>>>

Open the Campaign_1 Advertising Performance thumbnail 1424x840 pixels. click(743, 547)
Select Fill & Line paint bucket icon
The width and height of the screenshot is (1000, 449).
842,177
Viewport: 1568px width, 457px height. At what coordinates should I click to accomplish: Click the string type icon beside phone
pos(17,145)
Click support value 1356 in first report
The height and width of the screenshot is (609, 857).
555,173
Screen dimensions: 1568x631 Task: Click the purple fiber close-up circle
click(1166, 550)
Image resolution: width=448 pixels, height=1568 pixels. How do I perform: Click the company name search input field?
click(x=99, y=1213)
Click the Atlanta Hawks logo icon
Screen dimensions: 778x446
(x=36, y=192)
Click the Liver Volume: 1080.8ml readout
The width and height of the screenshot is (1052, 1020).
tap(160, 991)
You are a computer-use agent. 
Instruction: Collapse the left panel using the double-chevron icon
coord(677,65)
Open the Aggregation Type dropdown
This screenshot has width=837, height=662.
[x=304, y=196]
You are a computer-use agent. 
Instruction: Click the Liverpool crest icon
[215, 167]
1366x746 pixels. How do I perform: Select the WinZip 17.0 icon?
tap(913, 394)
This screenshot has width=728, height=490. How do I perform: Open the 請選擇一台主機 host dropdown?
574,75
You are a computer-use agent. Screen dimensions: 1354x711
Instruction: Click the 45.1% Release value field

<<<

### Problem description
For each line above that includes the word "value", make a copy of that line.

### Written solution
Click support value 1356 in first report
Instruction: Click the 45.1% Release value field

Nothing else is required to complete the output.